Single site surgery has recently been described in a variety of abdominal procedures, and is now commonly employed in various centers throughout the United States . Thoracoscopic surgery is ideally suited to this approach as angled instruments are routinely employed to gain advantage in the setting of the rigid chest wall. After adapting the technique from single incision sympathectomy, Rocco and colleagues initially published these techniques in 2004 for a variety of intrathoracic procedures [2,3]. The reports show feasibility, and further reduction in pain, paraesthesia, immunologic injury, hospital stay, time to return to work and hospital costs in Uniport VATS compared to standard (three-portal) VATS.
We have adapted the techniques from Rocco et al. in our VATS oriented practice. In these cases, nodules were easily visible and near the surface of the lung. Nodules were chosen that were approximately 15 cm away from the incision in order to allow complete introduction of the articulated stapler and a good field of vision with the 30 degree camera. Palpitation of the nodules was not possible at this distance. Use of the articulating stapler and manipulation of the lung with an angled sliding action ring forceps allowed an angled wedge resection to be performed through a single incision.

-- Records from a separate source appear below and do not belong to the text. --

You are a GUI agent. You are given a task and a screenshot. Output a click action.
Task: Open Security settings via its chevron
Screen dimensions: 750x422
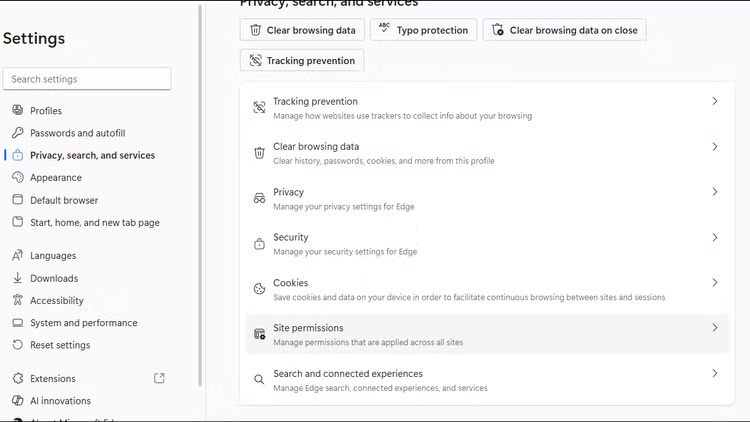[714, 238]
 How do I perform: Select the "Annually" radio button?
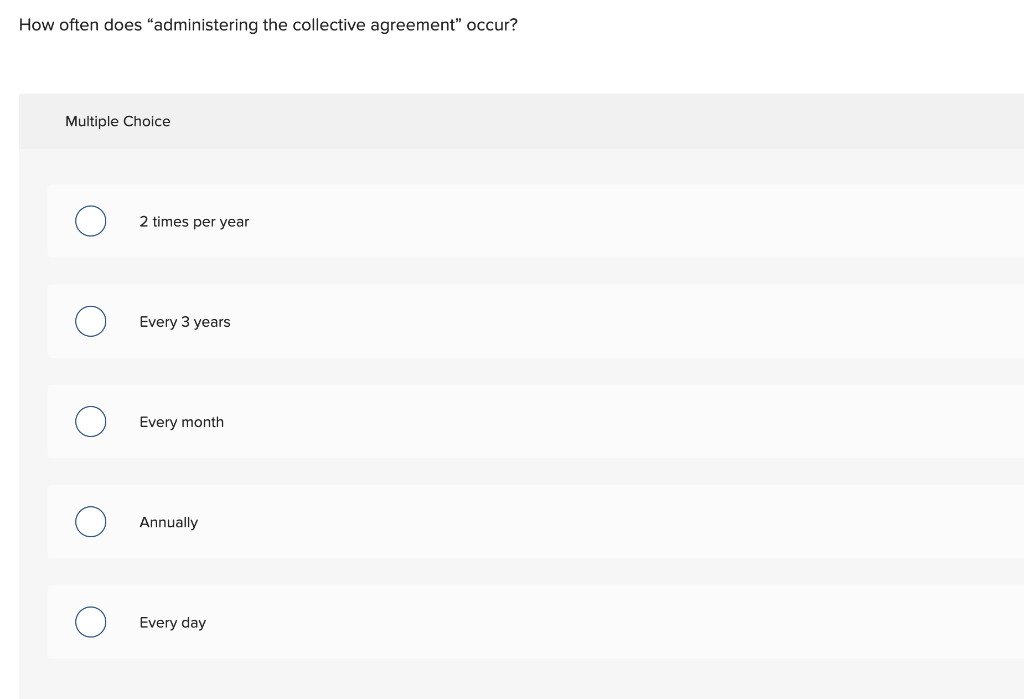pos(90,521)
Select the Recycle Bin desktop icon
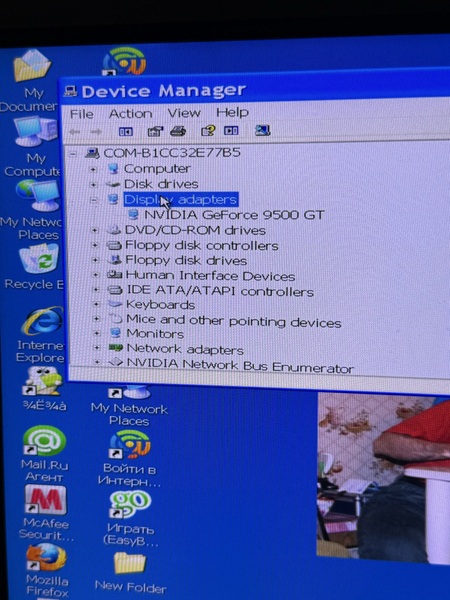Screen dimensions: 450x600 pos(36,267)
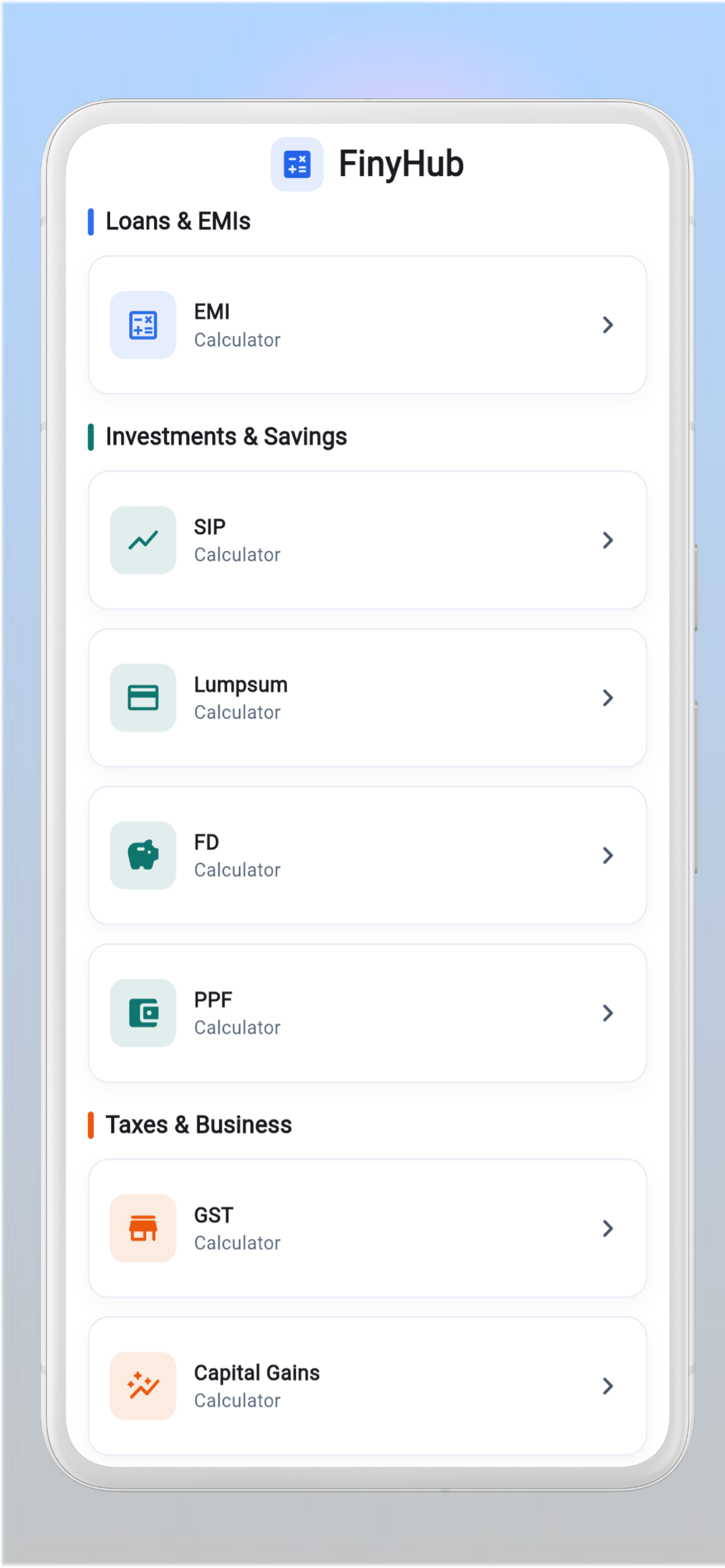Tap the orange accent bar beside Taxes & Business
This screenshot has width=725, height=1568.
(93, 1125)
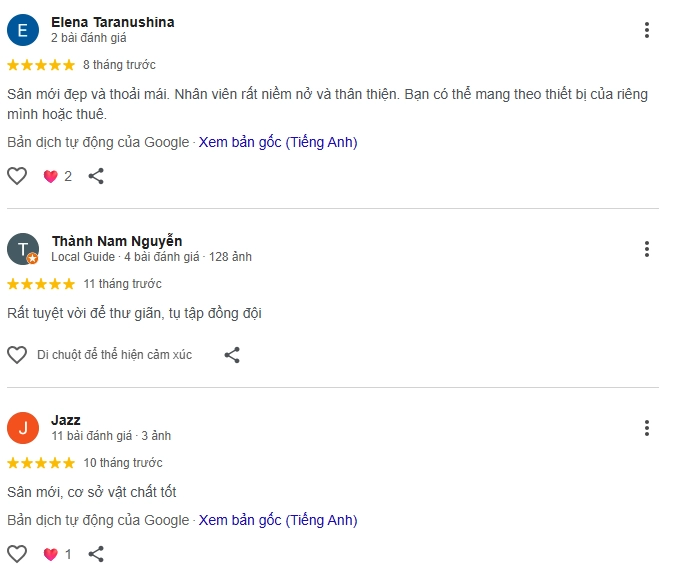The height and width of the screenshot is (569, 675).
Task: Share Elena Taranushina's review
Action: click(x=96, y=176)
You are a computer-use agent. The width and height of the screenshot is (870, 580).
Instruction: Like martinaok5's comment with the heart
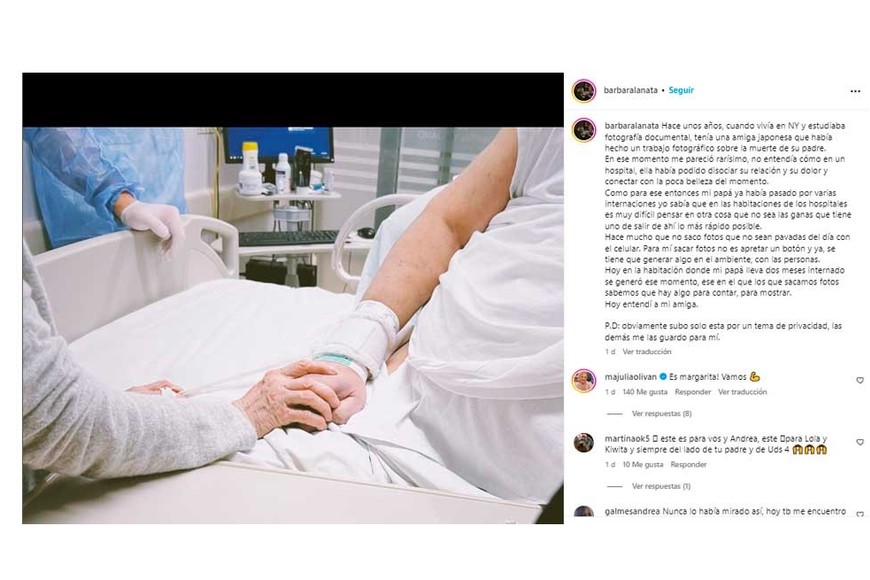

Thoracoscopic Surgery has been shown to produce less pain, shorter chest tube duration, earlier return to work and possibly fewer perioperative complications . Although perioperative pain is lessened, postoperative neuralgia can still occur. Neuralgia usually manifests in the distribution of the intercostal nerve as hypersensitivity, paresthesia, or sharp stabbing pains and can persist for month or years. Injury to the intercostal nerve may be worsened by large diameter ports or instruments and by levering of instruments against the nerve. While the creation of a single 3 cm incision may initially seem to be no different than the creation of 3 individual 10 mm incisions, it may offer several advantages. First, the use of a relative wide anterior interspace may decrease trauma to the periosteum and intercostal nerve. Second, postoperative pain control may be improved by the need for fewer intercostal nerve blocks. Third, the use of a relatively wide incision should help decrease the likelihood of levering against the intercostal nerve. With a single incision instead of three, the incidence of postoperative neuralgia may be one-third or less than that seen with three separate intercostal incisions.